(SUPPLIED MATERIAL Opens)

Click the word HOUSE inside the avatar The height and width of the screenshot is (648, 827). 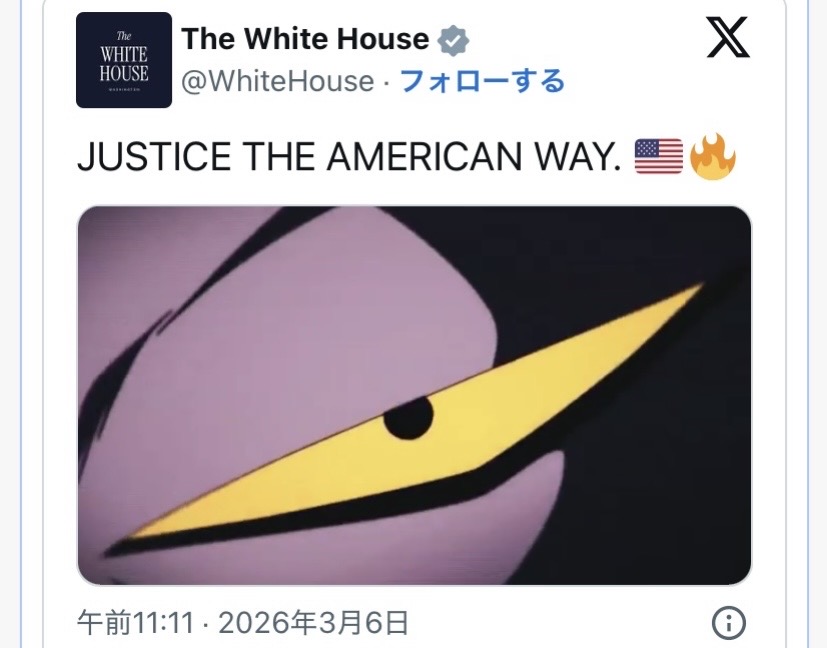[124, 73]
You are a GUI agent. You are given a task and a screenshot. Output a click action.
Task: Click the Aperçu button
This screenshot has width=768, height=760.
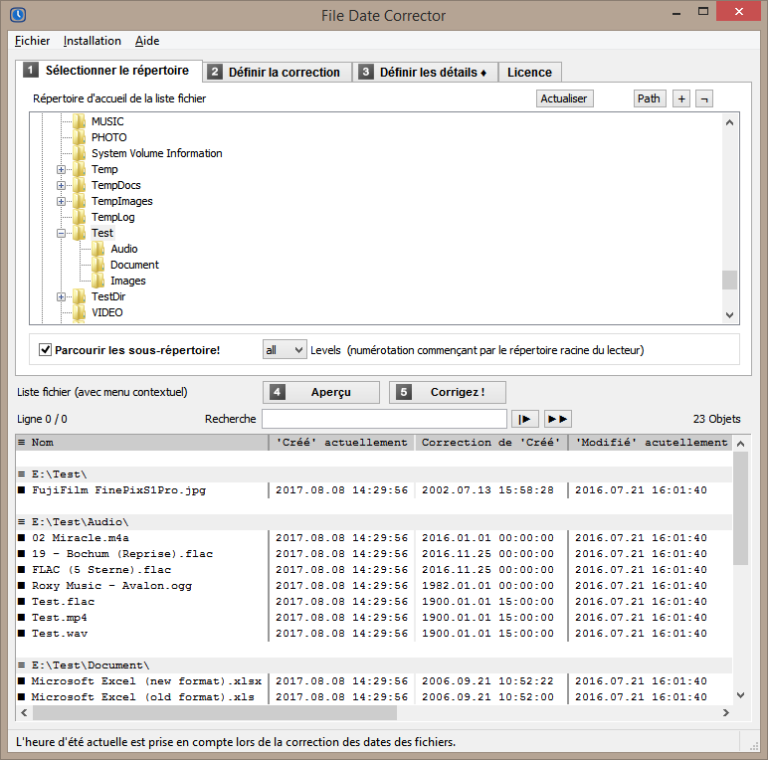321,392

(SUPPLIED MATERIAL Closes)

TASK TO COMPLETE =>
Pictures are skipped here. Print exactly, and only, the lines from the one holding "Task: Click the Aperçu button" through the final line of the material above, both ends included.

ANSWER TO THIS TASK =>
Task: Click the Aperçu button
This screenshot has width=768, height=760.
321,392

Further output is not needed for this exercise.